[Provided passage]:

Did you know that our lifestyles have been empowered by artificially repressed interest rates since 2008? The federal hike will change all that. Here's how it will affect you.
The countdown to Doomsday has begun. Come 17 December 2015, there is a high chance the United States Federal Reserve (the Fed) will make the decision to start raising interest rates. This will impact almost every country in the world, Singapore included. Here’s how it can cost you serious money:
What is the Rate Hike and Why Should You Care?
In 2008, a series of financial disasters caused severe damage to the American economy. This in turn sent shockwaves through foreign markets, and resulted in the Global Financial Crisis.
In order to speed recovery from the crisis, the Fed reduced its interest rates to zero per cent. Without getting into the subtleties of central banking, we’ll summarise the effect for you:
Almost everywhere around the world, interest rates fell to astronomically low levels.
Loans became a lot cheaper, particularly home loans. In Singapore, this created a surge in residential properties, and caused businesses to expand rapidly (when loans are cheap, businesses tend to borrow aggressively to expand).
It was good times all around--from 2008 to the present, home loan rates ranged between 1.7% and 1.9%, making bank loans even cheaper than HDB loans. Business loans also became cheaper, and commercial properties cost less to rent and buy.
In effect, much of our lifestyle has been empowered by artificially repressed interest rates since 2008. Without the Fed lowering its rates, businesses would have been slower to expand, weak businesses may long ago have folded, and our housing would be less affordable.
Now however, the Fed is on the verge of raising interest rates once again. This is based on rising employment and wages in the United States, which signals that their economy has recovered. The Fed doesn’t want to continue the policy of artificially low rates, as doing so for a prolonged period could cause runaway inflation.
What Will Happen to Singaporeans When Interest Rates Rise Again?

[Problem to solve]:
Please decide whether each statement agrees with the rate hike article, giving yes or no with the words from it that settle the matter: (a) After the 2008 crisis, the Fed cut its interest rates to zero percent. (b) From 2008 to the present, home loan rates stayed under 1.5%. (c) The Fed worries that keeping rates low for a long time could bring runaway deflation.

[Dataset extract]:

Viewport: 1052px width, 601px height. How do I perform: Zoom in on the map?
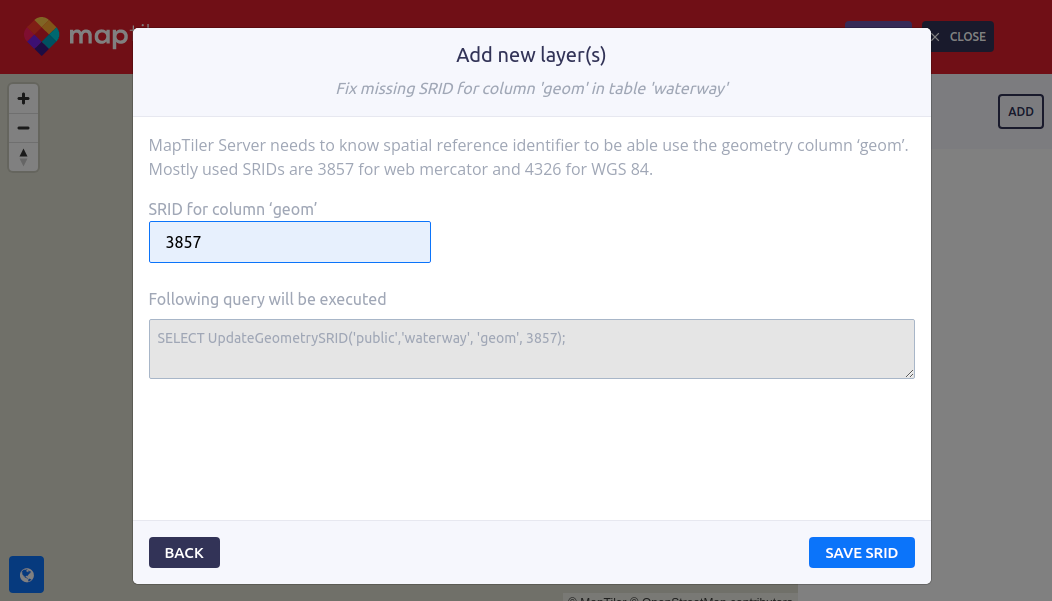23,99
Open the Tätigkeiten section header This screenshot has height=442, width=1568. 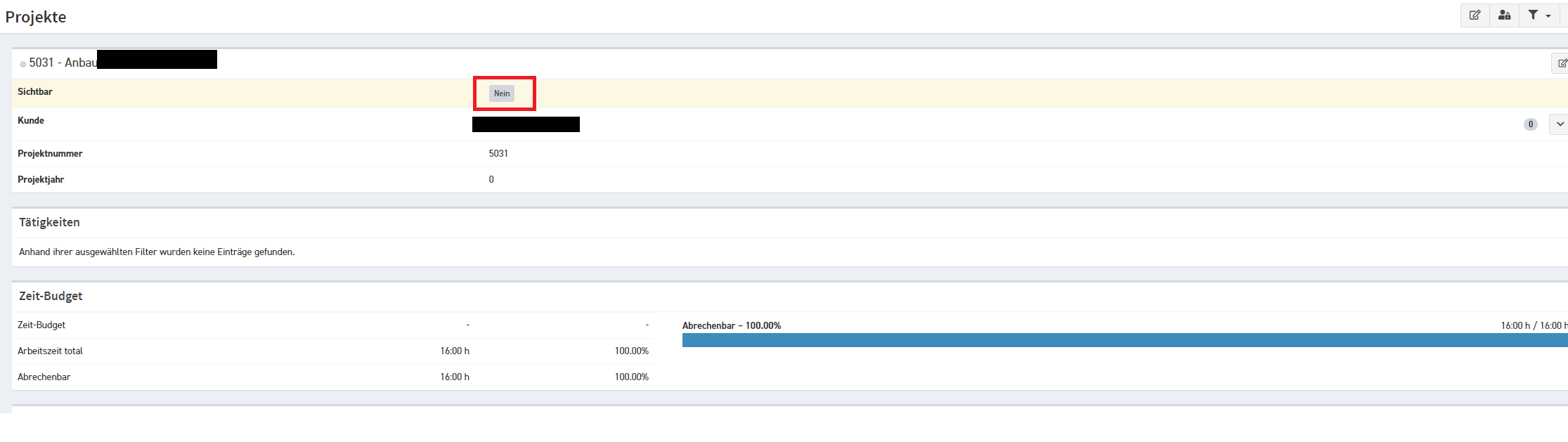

[Task output]:
(a) Yes: "the Fed reduced its interest rates to zero per cent"
(b) No: "home loan rates ranged between 1.7% and 1.9%"
(c) No: "doing so for a prolonged period could cause runaway inflation"